··· DATA FOR PROCESSING
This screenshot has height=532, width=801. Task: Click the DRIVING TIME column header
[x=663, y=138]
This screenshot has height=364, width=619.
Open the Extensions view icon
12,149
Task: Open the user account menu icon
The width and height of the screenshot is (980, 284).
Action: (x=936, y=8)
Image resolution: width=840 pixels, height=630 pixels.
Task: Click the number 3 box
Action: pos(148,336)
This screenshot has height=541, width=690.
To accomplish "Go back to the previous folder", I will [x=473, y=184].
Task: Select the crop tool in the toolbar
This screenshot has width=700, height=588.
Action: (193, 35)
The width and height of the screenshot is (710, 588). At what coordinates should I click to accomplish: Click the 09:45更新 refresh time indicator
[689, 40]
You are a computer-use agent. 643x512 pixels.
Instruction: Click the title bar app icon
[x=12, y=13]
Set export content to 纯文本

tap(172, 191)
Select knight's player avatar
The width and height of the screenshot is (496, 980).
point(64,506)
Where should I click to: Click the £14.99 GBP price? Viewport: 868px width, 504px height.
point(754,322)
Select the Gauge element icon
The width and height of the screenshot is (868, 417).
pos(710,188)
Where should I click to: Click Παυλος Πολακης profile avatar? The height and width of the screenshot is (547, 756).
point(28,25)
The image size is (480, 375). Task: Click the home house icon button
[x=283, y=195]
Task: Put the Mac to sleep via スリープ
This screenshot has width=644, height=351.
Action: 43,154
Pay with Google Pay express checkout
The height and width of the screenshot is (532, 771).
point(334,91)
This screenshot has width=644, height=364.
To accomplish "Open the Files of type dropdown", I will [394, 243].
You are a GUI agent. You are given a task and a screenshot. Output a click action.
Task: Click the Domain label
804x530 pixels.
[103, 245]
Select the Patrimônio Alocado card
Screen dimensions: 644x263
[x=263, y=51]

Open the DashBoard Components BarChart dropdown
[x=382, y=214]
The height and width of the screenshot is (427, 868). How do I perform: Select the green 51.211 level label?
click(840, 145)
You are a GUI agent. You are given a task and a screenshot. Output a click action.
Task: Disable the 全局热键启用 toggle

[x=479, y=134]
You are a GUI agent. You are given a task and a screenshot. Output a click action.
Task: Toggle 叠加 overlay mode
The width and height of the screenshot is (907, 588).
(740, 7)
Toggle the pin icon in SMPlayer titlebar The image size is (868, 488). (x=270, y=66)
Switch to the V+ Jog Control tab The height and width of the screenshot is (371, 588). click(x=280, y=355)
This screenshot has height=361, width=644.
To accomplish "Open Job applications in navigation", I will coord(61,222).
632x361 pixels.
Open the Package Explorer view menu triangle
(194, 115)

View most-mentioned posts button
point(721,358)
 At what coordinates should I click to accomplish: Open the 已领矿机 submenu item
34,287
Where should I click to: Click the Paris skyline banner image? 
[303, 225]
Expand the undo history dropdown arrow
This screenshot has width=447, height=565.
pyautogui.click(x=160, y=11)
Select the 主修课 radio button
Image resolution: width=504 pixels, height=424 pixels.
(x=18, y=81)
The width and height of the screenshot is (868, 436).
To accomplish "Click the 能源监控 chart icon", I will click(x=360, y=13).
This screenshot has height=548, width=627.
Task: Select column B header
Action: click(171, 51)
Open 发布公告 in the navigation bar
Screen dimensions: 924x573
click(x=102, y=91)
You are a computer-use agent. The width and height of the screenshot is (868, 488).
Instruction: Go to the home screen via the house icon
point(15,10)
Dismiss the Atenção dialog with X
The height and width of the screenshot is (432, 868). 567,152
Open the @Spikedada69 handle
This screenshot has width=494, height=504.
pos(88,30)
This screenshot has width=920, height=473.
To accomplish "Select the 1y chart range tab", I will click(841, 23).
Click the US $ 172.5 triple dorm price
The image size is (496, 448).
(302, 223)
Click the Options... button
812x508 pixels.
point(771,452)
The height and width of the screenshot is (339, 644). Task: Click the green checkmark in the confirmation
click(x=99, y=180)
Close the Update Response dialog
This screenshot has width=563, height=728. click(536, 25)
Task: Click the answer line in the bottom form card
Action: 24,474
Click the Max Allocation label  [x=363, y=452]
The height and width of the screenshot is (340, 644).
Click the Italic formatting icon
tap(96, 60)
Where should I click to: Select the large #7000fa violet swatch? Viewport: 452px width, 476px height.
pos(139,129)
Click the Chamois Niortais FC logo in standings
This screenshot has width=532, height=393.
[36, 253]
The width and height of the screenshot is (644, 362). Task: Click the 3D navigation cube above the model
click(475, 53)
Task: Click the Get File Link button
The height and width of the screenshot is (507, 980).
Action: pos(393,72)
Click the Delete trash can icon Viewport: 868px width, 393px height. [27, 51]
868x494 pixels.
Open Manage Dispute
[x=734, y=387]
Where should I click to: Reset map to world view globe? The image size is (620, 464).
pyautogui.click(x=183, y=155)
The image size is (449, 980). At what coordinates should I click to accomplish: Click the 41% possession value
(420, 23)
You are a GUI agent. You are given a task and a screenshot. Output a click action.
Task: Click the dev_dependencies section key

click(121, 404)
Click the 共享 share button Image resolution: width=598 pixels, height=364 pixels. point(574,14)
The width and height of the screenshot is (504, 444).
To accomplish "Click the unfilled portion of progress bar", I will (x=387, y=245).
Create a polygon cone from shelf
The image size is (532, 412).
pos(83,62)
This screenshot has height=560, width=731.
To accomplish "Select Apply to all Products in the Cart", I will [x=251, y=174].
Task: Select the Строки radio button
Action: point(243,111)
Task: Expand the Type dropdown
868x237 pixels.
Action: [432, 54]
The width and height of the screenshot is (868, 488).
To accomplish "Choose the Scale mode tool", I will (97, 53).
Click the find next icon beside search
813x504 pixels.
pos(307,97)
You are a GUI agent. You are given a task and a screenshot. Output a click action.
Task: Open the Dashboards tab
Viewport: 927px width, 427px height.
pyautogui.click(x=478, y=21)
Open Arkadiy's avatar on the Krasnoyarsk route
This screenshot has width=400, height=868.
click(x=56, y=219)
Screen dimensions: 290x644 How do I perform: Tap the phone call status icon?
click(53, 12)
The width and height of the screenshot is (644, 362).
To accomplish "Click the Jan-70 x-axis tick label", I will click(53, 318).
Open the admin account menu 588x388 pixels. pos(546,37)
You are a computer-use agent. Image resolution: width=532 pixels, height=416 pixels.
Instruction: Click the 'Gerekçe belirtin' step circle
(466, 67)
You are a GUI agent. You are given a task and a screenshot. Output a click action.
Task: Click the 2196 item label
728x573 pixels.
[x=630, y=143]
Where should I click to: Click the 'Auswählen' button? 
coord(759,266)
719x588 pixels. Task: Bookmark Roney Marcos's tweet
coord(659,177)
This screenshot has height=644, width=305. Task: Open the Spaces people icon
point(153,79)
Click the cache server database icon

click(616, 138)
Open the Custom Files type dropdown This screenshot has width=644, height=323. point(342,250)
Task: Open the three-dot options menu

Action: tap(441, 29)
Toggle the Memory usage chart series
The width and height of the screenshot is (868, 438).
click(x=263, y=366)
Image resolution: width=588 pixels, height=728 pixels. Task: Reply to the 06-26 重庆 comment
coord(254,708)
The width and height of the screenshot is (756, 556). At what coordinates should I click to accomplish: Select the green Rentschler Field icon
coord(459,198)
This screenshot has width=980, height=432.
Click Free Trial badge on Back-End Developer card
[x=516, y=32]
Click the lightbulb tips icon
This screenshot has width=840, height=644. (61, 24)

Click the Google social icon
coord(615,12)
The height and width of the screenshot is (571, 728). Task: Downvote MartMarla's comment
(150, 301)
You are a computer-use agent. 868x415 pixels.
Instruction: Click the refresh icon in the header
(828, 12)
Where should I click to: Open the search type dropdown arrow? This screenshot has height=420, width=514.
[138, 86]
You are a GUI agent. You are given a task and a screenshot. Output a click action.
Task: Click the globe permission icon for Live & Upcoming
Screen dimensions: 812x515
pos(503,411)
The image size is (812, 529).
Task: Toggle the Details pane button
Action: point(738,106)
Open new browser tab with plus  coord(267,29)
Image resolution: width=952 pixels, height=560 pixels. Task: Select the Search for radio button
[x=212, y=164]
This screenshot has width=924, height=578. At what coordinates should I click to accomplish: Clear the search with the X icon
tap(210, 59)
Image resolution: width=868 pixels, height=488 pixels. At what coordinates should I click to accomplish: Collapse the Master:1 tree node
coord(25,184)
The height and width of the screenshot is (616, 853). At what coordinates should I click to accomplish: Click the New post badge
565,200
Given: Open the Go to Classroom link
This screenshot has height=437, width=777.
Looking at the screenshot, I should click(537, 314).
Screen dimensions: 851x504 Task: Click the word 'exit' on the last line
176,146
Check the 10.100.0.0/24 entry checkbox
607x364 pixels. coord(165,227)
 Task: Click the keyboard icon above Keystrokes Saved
······
■ **WHAT TO WORK ON**
Which of the lines above contain "Files"? Return them all.

■ **EXERCISE OUTPUT**
To accomplish "Open the Files of type dropdown", I will [394, 243].
Open the Custom Files type dropdown This screenshot has width=644, height=323. point(342,250)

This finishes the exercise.